> [Directions for this task] In the entries that follow, copy exactly each line from the first through the line with "Task: Open chart settings hexagon icon".

──────── Given information

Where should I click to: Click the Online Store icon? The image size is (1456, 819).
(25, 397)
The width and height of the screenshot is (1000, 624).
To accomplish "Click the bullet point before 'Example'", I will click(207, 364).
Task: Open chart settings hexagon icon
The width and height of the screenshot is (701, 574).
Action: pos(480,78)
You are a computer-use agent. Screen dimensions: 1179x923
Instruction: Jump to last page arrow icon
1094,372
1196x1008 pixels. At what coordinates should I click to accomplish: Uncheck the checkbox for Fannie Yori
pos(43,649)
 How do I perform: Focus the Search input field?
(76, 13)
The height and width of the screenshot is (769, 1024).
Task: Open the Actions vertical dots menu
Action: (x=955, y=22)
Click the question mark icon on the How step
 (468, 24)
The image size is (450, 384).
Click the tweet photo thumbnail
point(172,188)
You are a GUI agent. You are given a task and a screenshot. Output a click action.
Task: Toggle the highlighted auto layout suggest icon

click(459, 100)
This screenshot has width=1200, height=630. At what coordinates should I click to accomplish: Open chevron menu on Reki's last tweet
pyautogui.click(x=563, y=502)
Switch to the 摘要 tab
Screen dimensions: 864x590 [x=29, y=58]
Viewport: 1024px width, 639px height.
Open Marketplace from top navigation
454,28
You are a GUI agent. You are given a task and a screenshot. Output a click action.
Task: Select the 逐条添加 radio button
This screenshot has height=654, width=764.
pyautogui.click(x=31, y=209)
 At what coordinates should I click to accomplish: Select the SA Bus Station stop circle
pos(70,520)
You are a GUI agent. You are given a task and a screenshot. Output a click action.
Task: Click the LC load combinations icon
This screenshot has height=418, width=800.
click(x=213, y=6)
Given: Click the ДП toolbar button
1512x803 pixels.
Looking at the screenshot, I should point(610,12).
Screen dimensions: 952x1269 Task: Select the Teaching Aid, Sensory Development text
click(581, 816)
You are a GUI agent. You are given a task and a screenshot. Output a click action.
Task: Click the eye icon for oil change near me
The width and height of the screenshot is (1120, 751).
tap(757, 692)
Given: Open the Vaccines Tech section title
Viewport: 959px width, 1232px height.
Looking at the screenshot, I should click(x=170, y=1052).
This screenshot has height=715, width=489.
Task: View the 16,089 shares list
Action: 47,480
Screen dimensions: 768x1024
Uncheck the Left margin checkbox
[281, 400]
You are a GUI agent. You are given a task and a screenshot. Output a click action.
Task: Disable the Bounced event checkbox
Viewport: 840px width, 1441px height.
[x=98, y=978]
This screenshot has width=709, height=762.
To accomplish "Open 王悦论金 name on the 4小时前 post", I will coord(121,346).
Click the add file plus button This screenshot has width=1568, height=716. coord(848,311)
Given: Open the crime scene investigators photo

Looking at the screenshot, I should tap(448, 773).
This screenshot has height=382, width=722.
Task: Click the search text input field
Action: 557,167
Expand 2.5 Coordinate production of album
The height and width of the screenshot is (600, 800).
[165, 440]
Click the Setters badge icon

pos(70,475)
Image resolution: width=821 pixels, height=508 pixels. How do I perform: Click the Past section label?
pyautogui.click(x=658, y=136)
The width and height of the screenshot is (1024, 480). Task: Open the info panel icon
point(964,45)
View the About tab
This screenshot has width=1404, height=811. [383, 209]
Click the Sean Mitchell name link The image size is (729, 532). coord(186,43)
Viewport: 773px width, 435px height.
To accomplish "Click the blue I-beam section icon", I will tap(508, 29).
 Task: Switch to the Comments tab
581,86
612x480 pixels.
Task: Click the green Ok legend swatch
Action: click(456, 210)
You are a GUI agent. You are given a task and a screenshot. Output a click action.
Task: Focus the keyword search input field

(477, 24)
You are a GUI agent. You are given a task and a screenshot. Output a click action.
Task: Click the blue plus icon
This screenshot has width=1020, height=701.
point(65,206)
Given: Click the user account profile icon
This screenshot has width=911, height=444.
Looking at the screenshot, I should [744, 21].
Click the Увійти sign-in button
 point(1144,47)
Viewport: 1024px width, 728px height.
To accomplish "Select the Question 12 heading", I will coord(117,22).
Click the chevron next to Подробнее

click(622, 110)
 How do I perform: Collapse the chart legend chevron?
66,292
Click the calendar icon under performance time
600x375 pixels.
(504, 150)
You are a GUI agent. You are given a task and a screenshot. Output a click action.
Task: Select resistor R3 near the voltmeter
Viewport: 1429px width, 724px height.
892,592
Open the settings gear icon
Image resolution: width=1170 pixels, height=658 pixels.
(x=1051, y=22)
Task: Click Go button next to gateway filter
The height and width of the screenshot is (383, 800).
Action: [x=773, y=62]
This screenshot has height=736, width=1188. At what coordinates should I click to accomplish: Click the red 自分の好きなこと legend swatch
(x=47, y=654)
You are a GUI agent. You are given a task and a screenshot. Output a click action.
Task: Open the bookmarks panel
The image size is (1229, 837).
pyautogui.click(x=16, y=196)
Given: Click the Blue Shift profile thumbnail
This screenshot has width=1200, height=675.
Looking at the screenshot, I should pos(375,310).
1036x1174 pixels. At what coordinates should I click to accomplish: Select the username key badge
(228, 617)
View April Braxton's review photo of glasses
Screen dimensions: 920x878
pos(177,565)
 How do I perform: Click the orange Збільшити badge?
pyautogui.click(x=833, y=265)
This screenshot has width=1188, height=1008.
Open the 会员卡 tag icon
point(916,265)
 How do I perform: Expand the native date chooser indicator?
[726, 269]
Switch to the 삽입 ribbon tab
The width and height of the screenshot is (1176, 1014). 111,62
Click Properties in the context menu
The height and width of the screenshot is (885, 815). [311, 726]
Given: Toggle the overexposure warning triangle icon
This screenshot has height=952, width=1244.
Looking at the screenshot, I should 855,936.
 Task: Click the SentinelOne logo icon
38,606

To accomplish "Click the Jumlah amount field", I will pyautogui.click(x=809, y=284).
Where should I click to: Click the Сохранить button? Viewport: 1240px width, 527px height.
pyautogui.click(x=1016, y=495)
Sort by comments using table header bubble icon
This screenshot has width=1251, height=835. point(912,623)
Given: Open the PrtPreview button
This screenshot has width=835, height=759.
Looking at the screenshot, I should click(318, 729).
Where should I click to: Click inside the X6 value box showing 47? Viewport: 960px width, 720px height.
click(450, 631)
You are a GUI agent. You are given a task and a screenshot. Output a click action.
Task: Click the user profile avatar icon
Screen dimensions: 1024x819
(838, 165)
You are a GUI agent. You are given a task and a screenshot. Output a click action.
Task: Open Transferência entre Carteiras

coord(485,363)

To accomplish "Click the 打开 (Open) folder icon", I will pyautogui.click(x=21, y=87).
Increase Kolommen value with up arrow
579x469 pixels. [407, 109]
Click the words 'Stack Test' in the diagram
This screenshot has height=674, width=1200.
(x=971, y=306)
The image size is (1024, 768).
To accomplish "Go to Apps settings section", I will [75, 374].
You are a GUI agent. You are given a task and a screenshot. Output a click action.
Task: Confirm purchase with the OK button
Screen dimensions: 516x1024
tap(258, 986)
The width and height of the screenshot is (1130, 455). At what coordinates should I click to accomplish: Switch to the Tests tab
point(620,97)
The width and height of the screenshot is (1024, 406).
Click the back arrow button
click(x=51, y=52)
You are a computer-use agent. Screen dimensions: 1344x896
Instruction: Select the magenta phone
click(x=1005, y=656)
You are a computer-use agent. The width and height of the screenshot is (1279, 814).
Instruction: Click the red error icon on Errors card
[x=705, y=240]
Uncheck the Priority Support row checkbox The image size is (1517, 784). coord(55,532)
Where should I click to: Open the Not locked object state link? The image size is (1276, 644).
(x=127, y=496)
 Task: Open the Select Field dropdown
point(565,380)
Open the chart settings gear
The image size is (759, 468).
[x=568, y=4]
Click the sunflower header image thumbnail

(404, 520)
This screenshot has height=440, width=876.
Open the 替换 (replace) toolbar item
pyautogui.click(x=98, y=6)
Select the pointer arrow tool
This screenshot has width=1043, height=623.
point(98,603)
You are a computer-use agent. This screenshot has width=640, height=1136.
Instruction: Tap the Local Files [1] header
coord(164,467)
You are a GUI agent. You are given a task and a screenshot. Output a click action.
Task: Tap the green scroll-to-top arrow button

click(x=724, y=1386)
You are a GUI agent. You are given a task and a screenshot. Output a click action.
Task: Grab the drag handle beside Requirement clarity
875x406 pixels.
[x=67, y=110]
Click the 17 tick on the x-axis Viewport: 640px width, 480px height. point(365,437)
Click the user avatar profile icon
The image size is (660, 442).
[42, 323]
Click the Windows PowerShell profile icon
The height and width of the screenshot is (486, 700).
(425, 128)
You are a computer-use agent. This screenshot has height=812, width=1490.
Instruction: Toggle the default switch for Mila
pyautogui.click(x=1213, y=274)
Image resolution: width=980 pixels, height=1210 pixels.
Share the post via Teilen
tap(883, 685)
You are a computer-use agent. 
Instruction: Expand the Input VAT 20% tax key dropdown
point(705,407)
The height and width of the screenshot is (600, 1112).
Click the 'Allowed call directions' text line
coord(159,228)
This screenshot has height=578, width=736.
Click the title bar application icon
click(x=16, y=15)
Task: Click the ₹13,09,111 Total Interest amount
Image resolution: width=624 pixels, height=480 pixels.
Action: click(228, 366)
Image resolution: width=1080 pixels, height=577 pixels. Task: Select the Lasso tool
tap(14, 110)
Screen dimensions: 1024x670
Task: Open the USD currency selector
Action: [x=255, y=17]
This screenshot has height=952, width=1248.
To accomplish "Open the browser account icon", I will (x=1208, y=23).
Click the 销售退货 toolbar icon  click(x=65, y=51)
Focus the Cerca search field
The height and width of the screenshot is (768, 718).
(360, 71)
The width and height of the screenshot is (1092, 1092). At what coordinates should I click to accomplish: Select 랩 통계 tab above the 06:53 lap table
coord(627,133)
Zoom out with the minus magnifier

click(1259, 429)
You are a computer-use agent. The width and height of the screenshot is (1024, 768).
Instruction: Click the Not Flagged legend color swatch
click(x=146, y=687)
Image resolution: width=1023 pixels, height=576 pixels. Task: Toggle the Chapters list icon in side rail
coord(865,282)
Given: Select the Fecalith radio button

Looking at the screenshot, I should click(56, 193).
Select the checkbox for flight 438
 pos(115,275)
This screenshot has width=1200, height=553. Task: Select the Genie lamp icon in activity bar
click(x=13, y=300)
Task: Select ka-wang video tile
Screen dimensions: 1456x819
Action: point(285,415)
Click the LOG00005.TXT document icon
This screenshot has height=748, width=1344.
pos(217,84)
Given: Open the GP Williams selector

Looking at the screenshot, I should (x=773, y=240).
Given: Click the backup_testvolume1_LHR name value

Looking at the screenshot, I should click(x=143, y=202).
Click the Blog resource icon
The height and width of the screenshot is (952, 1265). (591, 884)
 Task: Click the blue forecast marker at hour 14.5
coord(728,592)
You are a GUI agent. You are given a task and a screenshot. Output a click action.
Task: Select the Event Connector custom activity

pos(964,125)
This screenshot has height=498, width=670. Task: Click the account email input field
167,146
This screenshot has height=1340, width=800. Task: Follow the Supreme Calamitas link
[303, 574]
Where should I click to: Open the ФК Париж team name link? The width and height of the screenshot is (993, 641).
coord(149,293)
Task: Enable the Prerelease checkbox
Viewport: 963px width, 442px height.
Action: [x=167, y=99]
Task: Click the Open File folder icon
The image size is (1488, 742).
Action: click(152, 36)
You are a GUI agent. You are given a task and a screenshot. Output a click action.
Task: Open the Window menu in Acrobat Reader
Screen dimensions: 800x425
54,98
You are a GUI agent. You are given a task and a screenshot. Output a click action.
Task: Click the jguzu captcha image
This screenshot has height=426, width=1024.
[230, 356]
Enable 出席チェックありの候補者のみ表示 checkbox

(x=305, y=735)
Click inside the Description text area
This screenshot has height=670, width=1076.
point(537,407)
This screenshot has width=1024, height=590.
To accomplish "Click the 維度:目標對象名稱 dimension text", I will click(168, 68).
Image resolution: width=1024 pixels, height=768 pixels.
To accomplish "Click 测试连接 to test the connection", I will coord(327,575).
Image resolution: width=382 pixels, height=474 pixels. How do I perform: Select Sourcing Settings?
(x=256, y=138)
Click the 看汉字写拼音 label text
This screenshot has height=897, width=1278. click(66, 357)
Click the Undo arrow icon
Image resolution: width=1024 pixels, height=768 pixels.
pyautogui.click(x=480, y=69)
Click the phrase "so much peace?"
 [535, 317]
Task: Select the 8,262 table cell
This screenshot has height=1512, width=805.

────────────────

> [Solution for this task]
Where should I click to: Click the Online Store icon? The image size is (1456, 819).
(25, 397)
The width and height of the screenshot is (1000, 624).
To accomplish "Click the bullet point before 'Example'", I will click(207, 364).
Task: Open chart settings hexagon icon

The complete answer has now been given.